__Reading text__
════

The changes to the total return approach to accounting and to total return in respect of the investment strategy were introduced by the Trustees in order to provide more secure and sustainable financial support to achieve the Trust’s objectives, in particular the financial support provided to the Hallé Concerts Society.  Now that the Arts Council have confirmed approval in principle for the Catalyst Fund to adopt the total return approach, we will work with them to extend this flexibility to the Catalyst Fund in 2022. 

We also look forward to our new relationship with CCLA and developing the investment strategy to reflect ESG challenges and opportunities, whilst achieving the target return. 

## **Risk management** 

A risk management strategy has been implemented for the Hallé Concerts Society group, of which the Hallé Endowment Trust is a part.  A review of overall financial controls is undertaken annually by the Society’s Audit Committee.  The last risk review was completed in July 2022. A more detailed explanation is contained in the accounts of the Hallé Concerts Society. 



page 6 

## **Statement of Trustees' responsibilities in respect of the Trustees' annual report and the financial statements** 

Under the trust deed of the charity and charity law, the Trustees are responsible for preparing the Trustees' Annual Report and the financial statements in accordance with applicable law and regulations. The Trustees have elected to prepare the financial statements in accordance with FRS 102 the Financial Reporting Standard applicable in the UK and Republic of Ireland. 

The financial statements are required by law to give a true and fair view of the state of affairs of the charity and of the excess of income over expenditure for that period. 

In preparing these financial statements, generally accepted accounting practice entails that the Trustees: 

- select suitable accounting policies and then apply them consistently; 

- make judgements and estimates that are reasonable and prudent; 

• state whether applicable UK Accounting Standards and the Statement of Recommended Practice have been followed, subject to any material departures disclosed and explained in the financial statements; 

• state whether the financial statements comply with the trust deed, subject to any material departures disclosed and explained in the financial statements; and 

• prepare the financial statements on the going concern basis unless it is inappropriate to presume that the charity will continue in business. 

The Trustees are required to act in accordance with the trust deed of the charity, within the framework of trust law. They are responsible for keeping proper accounting records, sufficient to disclose at any time, with reasonable accuracy, the financial position of the charity at that time, and to enable the Trustees to ensure that, where any statements of accounts are prepared by them under section 132(1) of the Charities Act 2011, those statements of accounts comply with the requirements of regulations under that provision. They have general responsibility for taking such steps as are reasonably open to them to safeguard the assets of the charity and to prevent and detect fraud and other irregularities.

════

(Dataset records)
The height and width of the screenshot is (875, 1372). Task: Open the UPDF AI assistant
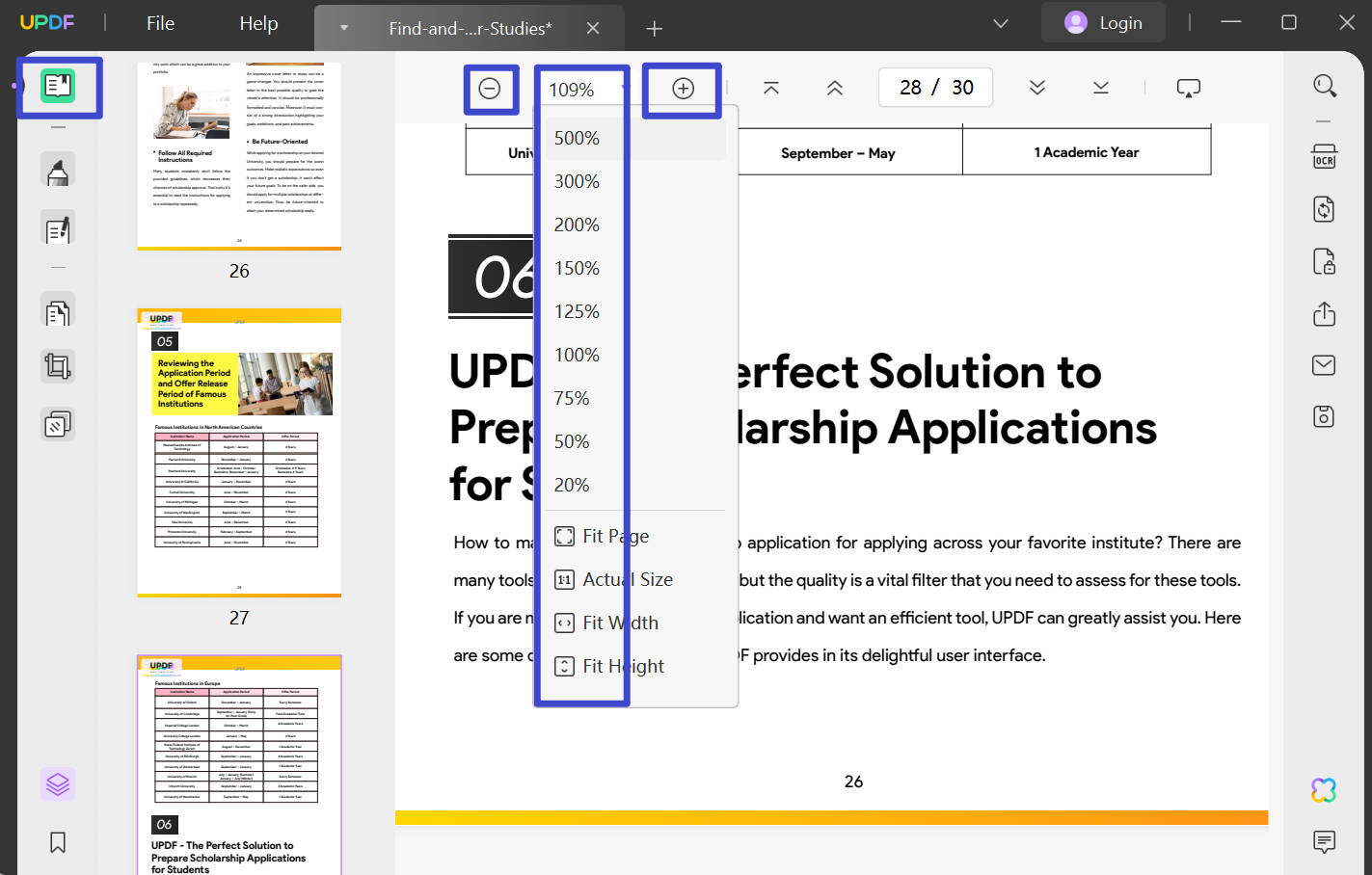pos(1322,789)
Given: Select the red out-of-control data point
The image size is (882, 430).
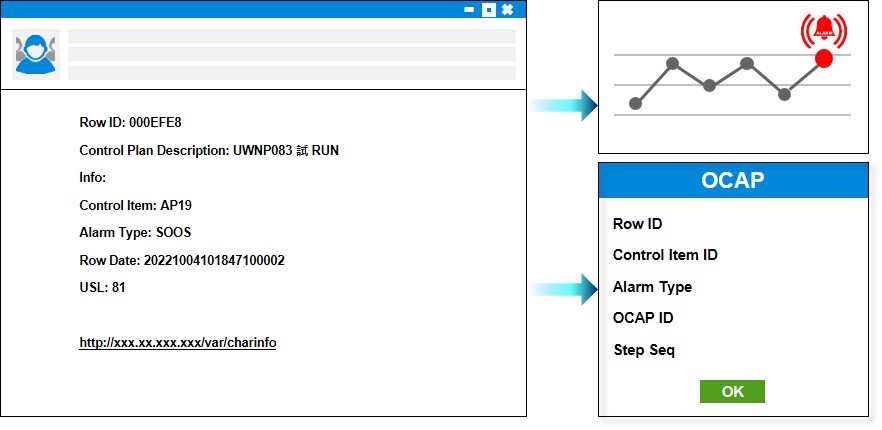Looking at the screenshot, I should tap(823, 59).
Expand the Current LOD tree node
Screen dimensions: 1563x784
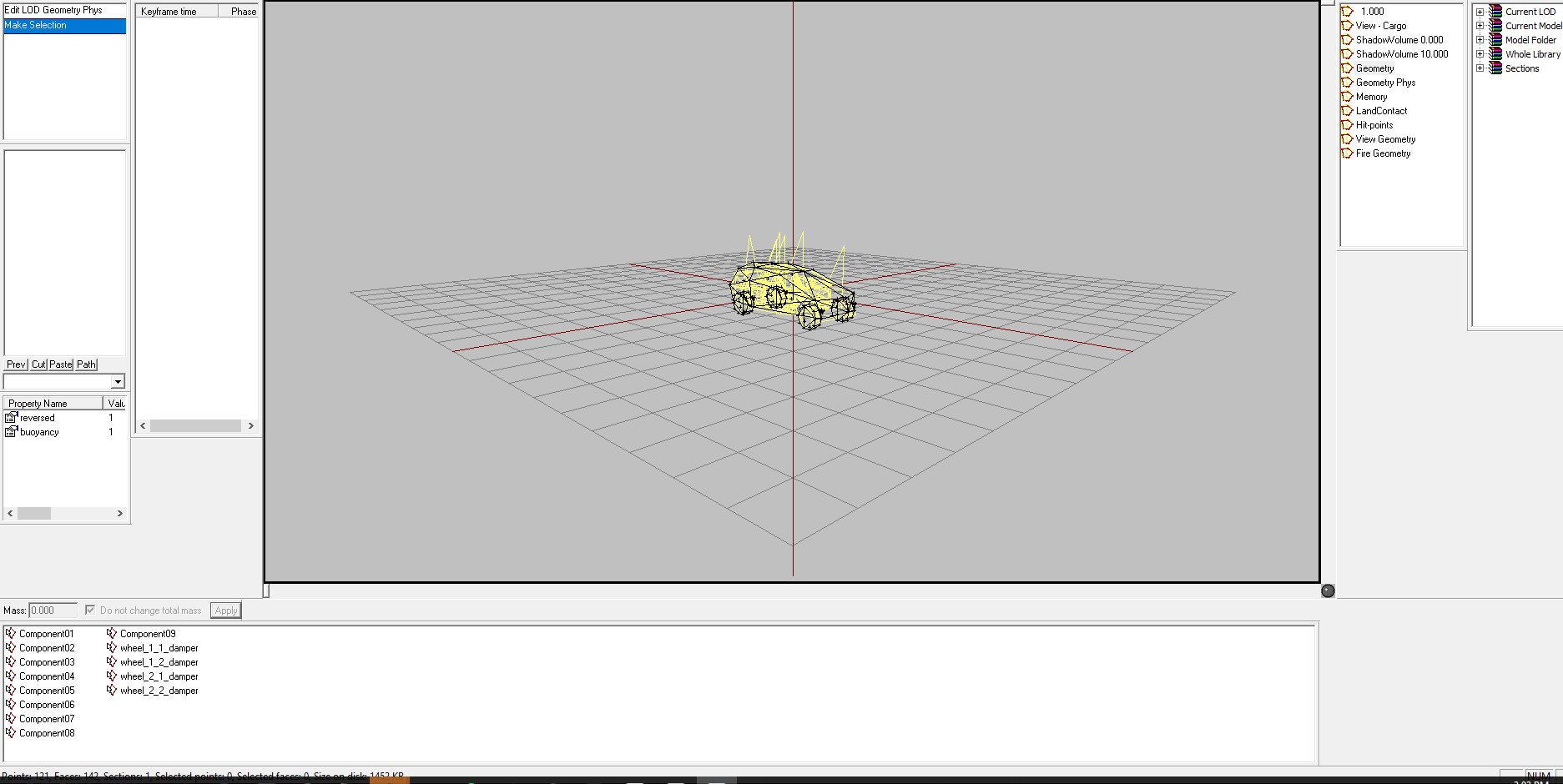pos(1480,12)
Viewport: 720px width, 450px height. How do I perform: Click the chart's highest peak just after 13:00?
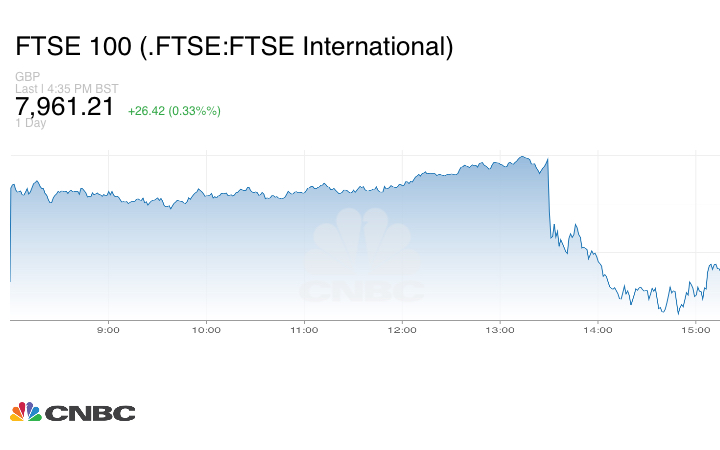tap(523, 156)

════

__The exercise__
Print the passage from the trustees' report starting at "## **Risk management**" and ending at "Republic of Ireland.". The records have no role in this work.

__Solution to this problem__
## **Risk management** 

A risk management strategy has been implemented for the Hallé Concerts Society group, of which the Hallé Endowment Trust is a part.  A review of overall financial controls is undertaken annually by the Society’s Audit Committee.  The last risk review was completed in July 2022. A more detailed explanation is contained in the accounts of the Hallé Concerts Society. 



page 6 

## **Statement of Trustees' responsibilities in respect of the Trustees' annual report and the financial statements** 

Under the trust deed of the charity and charity law, the Trustees are responsible for preparing the Trustees' Annual Report and the financial statements in accordance with applicable law and regulations. The Trustees have elected to prepare the financial statements in accordance with FRS 102 the Financial Reporting Standard applicable in the UK and Republic of Ireland.